EarthCam Premieres Ninth-Era Procore Integration with AI Visible Intelligence

October 15, 2025

Tanium Ushers in New Period of Autonomous Endpoint Administration Powered by Agentic AI and Actual-time Intelligence

October 15, 2025
Facebook X (Twitter) Instagram
Smart Homez™
Facebook X (Twitter) Instagram Pinterest YouTube LinkedIn TikTok
SUBSCRIBE
  • Home
  • AI News
  • AI Startups
  • Deep Learning
  • Interviews
  • Machine-Learning
  • Robotics
Smart Homez™
Home»Deep Learning»Microsoft AI Releases LLMLingua: A Distinctive Fast Compression Method that Compresses Prompts for Accelerated Inference of Massive Language Fashions (LLMs)
Deep Learning

Microsoft AI Releases LLMLingua: A Distinctive Fast Compression Method that Compresses Prompts for Accelerated Inference of Massive Language Fashions (LLMs)

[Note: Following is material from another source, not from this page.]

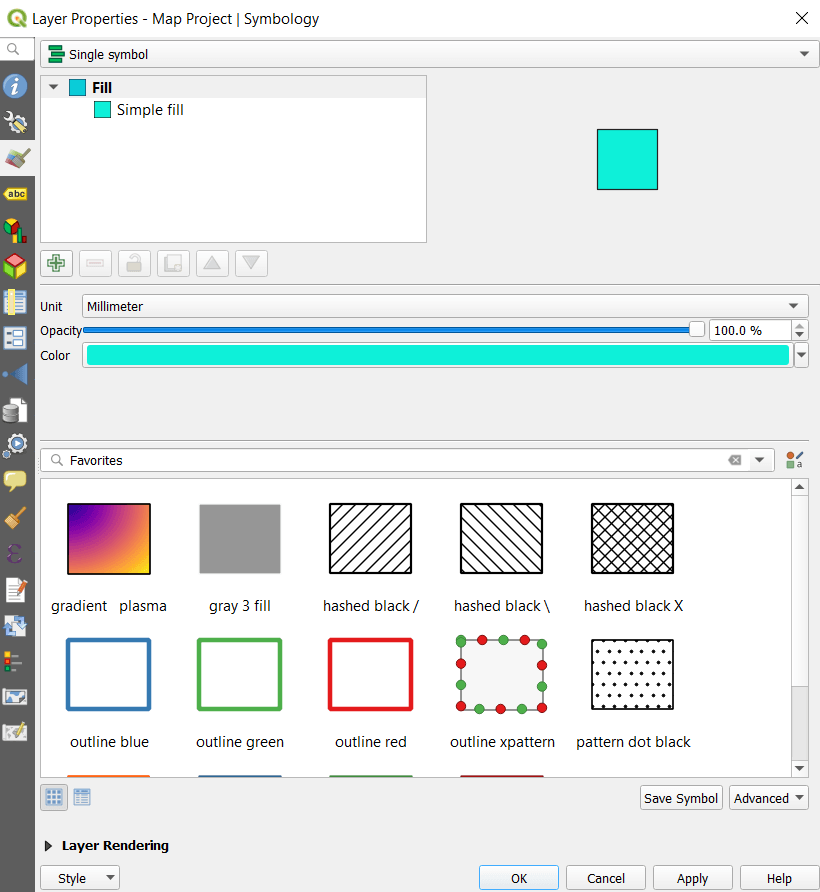The image size is (820, 892).
Task: Click the Save Symbol button
Action: coord(681,798)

By December 13, 2023Updated:December 13, 2023No Comments4 Mins Read
Facebook Twitter Pinterest LinkedIn Tumblr Reddit WhatsApp Email
Microsoft AI Releases LLMLingua: A Distinctive Fast Compression Method that Compresses Prompts for Accelerated Inference of Massive Language Fashions (LLMs)
Share
Facebook Twitter LinkedIn Pinterest WhatsApp Email


Massive Language Fashions (LLMs), attributable to their sturdy generalization and reasoning powers, have considerably uplifted the Synthetic Intelligence (AI) group. These fashions have proven to be remarkably succesful and have showcased the capabilities of Pure Language Processing (NLP), Pure Language Technology (NLG), Pc Imaginative and prescient, and many others. Nevertheless, newer developments, together with in-context studying (ICL) and chain-of-thought (CoT) prompting, have resulted within the deployment of longer prompts, typically much more than tens of 1000’s of tokens. This presents issues for mannequin inference by way of cost-effectiveness and computational effectivity.

To beat these challenges, a crew of researchers from Microsoft Company has launched LLMLingua, a novel coarse-to-fine fast compression method. LLMLingua has been developed with the first goal of minimizing bills associated to processing prolonged prompts and expediting mannequin inference. To do that, LLMLingua makes use of a number of important methods, that are as follows.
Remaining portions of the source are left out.